◆ DATA FOR THIS TASK
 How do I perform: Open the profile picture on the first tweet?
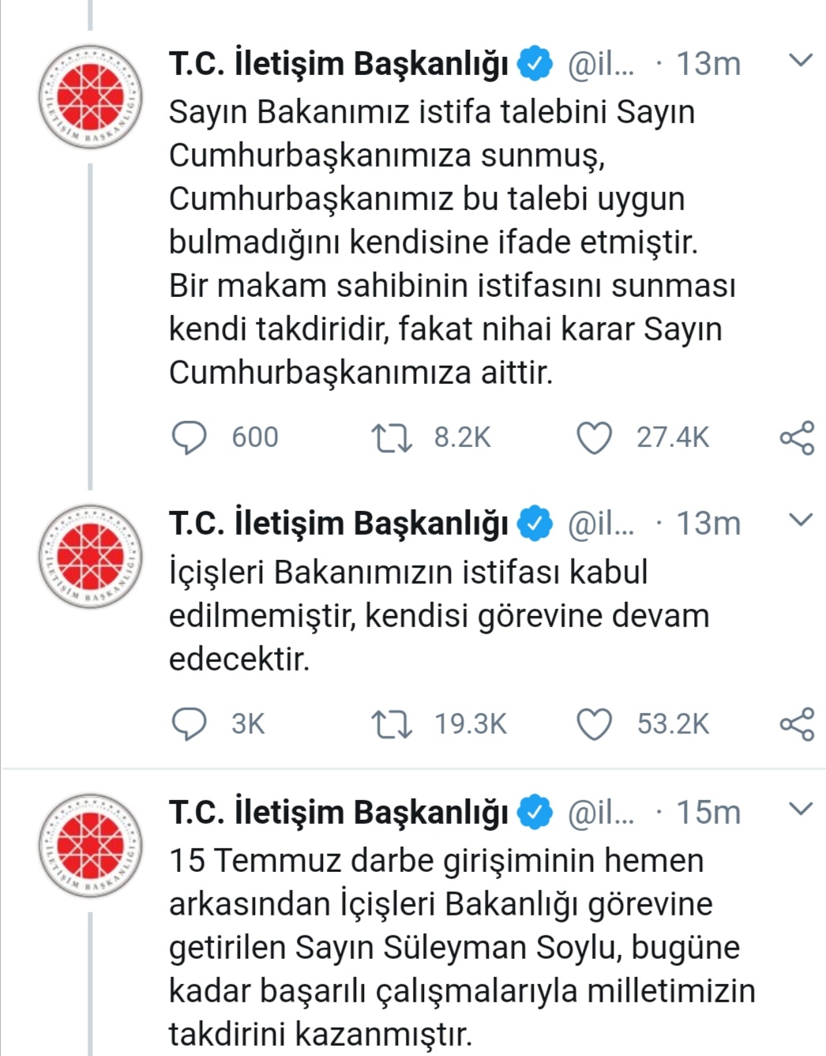coord(91,96)
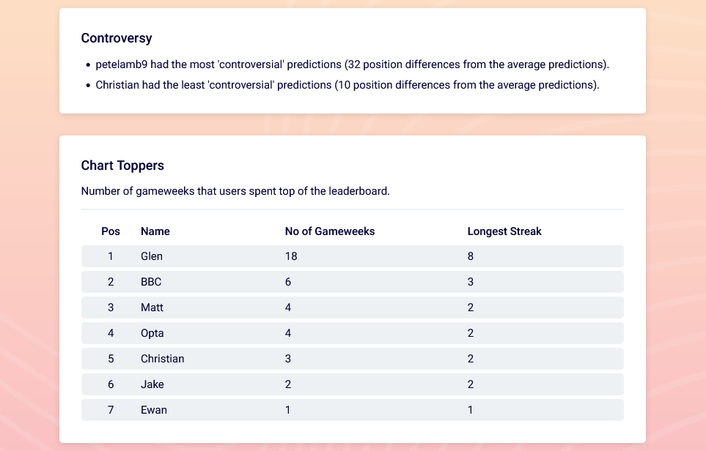
Task: Click the Longest Streak column header
Action: click(x=504, y=231)
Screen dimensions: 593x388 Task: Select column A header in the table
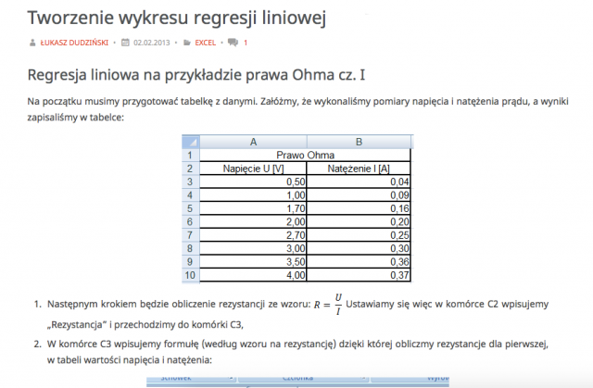tap(253, 142)
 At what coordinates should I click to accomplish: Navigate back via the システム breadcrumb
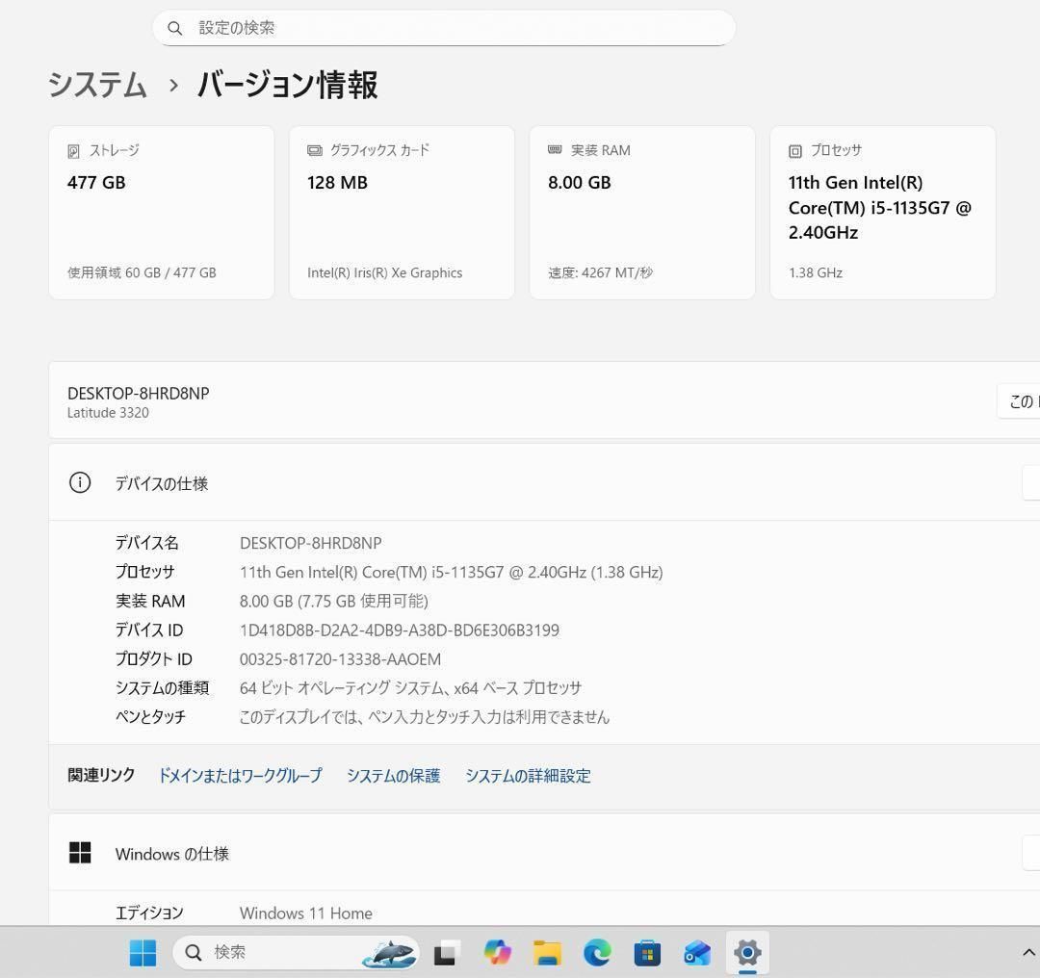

◆ PROBLEM
Please reproduce every record exactly, leaving the pictures out.

◆ SOLVED EXERCISE
 How do I perform: Open the profile picture on the first tweet?
coord(91,96)
Task: Click the Longest Streak column header
Action: click(x=504, y=231)
Screen dimensions: 593x388 Task: Select column A header in the table
tap(253, 142)
 At what coordinates should I click to accomplish: Navigate back via the システム breadcrumb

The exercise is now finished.